提供文章:
Shanghai diary
7 月

香港返還10周年

97年7月1日、香港が中国に返還されて10年。
この間の中国の経済発展は、目を見張るものがある。
テレビでは、胡錦涛首席が参加した記念祝典の報道番組を放送していた。
返還前、中国が香港に政治的圧力をかけることを恐れ、一部の金持ちは外国に脱出した。
しかし、特別行政区となった香港は「50年不変」の約束通り、返還前と同じく自由を謳歌している、かに見える。

これは、いずれ来るだろう台湾併合を考えて、台湾の人たちを安心させる意図があるのではないか。
中国のメディアは台湾のことを台湾地区と表示しなければならない。
すでに台湾出身者は30万を超えたとも言われている。
見方によっては人質だ。
テレビでは、台湾のニュースが毎日流れている。
台湾の陳水篇政府が、国連加盟を申し入れ、門前祓いを食った。
中台関係は過去の歴史を背景にしたナイーブな問題だが、
北京オリンピックと上海万博が終わった後、武力攻撃でない方法で、その日が来るのだろうか。

「日本以外沈没」

小松左京の「日本沈没」を筒井康孝がパロディ化した映画。
期待していなかったが、久しぶりに笑った。

地下マントルの作用で、まずアメリカ大陸が沈没し、ユーラシア大陸が沈没し、
その後、日本列島以外の陸地がすべて海の中に消えた。

取り組む課題:
提供文章によると、映画「日本以外沈没」は何をパロディ化した作品か。

収集データ:
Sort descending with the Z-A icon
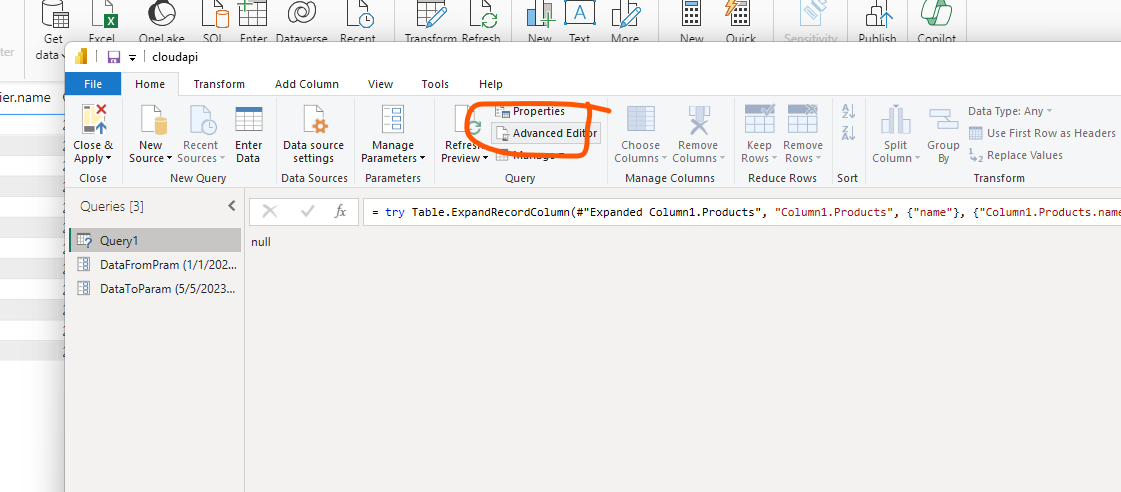The image size is (1121, 492). click(x=848, y=133)
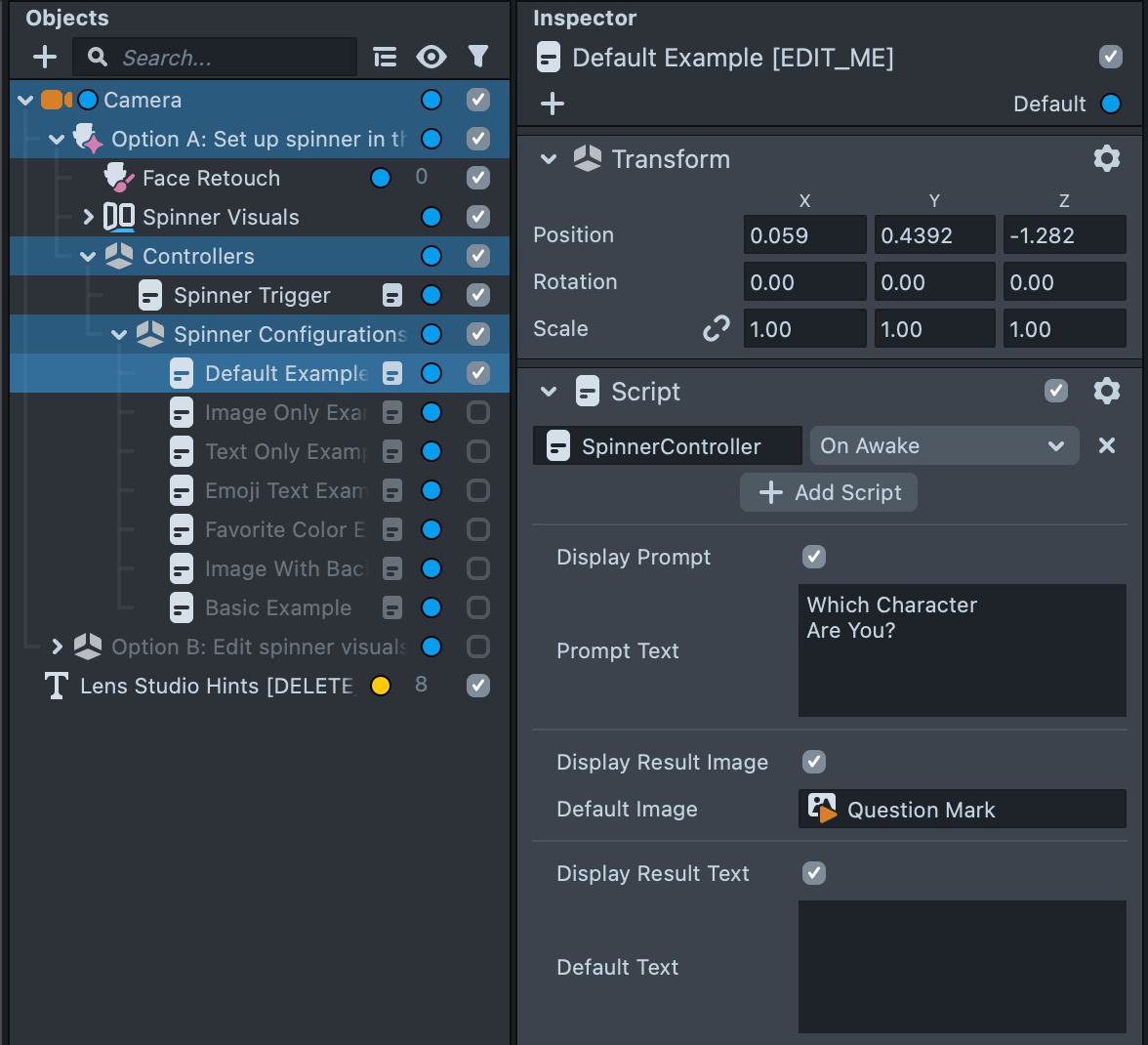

記述回答:
小松左京の「日本沈没」。